---------- Supplied entries
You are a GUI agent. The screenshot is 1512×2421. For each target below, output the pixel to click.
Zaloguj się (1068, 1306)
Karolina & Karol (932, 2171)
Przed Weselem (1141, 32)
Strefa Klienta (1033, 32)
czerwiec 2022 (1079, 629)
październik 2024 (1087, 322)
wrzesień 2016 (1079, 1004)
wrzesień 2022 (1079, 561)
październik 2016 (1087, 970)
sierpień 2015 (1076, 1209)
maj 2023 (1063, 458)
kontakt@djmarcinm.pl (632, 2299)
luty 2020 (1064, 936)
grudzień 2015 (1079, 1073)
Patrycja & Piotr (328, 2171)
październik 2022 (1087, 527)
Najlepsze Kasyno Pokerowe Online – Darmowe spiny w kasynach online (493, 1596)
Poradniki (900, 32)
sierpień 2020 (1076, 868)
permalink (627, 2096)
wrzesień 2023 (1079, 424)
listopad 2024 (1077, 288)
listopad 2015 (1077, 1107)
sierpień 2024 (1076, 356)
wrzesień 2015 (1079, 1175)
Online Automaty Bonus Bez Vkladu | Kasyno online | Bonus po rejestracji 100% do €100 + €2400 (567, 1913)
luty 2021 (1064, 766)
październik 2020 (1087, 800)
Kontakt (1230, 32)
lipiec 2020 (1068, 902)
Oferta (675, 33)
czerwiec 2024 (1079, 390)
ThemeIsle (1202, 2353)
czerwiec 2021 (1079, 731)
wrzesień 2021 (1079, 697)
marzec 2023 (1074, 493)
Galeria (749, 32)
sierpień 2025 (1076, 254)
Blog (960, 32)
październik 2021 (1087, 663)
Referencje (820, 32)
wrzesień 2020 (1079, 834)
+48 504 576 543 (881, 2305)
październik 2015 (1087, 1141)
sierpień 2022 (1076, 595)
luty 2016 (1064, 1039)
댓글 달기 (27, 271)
--------------------
Goal of the exercise - All lines from the beginning of the material above through the one with "543 (881, 2305)" need to be returned exactly; please return those and only those.

Expected answer -
You are a GUI agent. The screenshot is 1512×2421. For each target below, output the pixel to click.
Zaloguj się (1068, 1306)
Karolina & Karol (932, 2171)
Przed Weselem (1141, 32)
Strefa Klienta (1033, 32)
czerwiec 2022 (1079, 629)
październik 2024 (1087, 322)
wrzesień 2016 (1079, 1004)
wrzesień 2022 (1079, 561)
październik 2016 (1087, 970)
sierpień 2015 (1076, 1209)
maj 2023 (1063, 458)
kontakt@djmarcinm.pl (632, 2299)
luty 2020 (1064, 936)
grudzień 2015 (1079, 1073)
Patrycja & Piotr (328, 2171)
październik 2022 (1087, 527)
Najlepsze Kasyno Pokerowe Online – Darmowe spiny w kasynach online (493, 1596)
Poradniki (900, 32)
sierpień 2020 (1076, 868)
permalink (627, 2096)
wrzesień 2023 (1079, 424)
listopad 2024 (1077, 288)
listopad 2015 (1077, 1107)
sierpień 2024 (1076, 356)
wrzesień 2015 (1079, 1175)
Online Automaty Bonus Bez Vkladu | Kasyno online | Bonus po rejestracji 100% do €100 + €2400 (567, 1913)
luty 2021 (1064, 766)
październik 2020 (1087, 800)
Kontakt (1230, 32)
lipiec 2020 (1068, 902)
Oferta (675, 33)
czerwiec 2024 (1079, 390)
ThemeIsle (1202, 2353)
czerwiec 2021 (1079, 731)
wrzesień 2021 (1079, 697)
marzec 2023 (1074, 493)
Galeria (749, 32)
sierpień 2025 (1076, 254)
Blog (960, 32)
październik 2021 (1087, 663)
Referencje (820, 32)
wrzesień 2020 (1079, 834)
+48 504 576 543 (881, 2305)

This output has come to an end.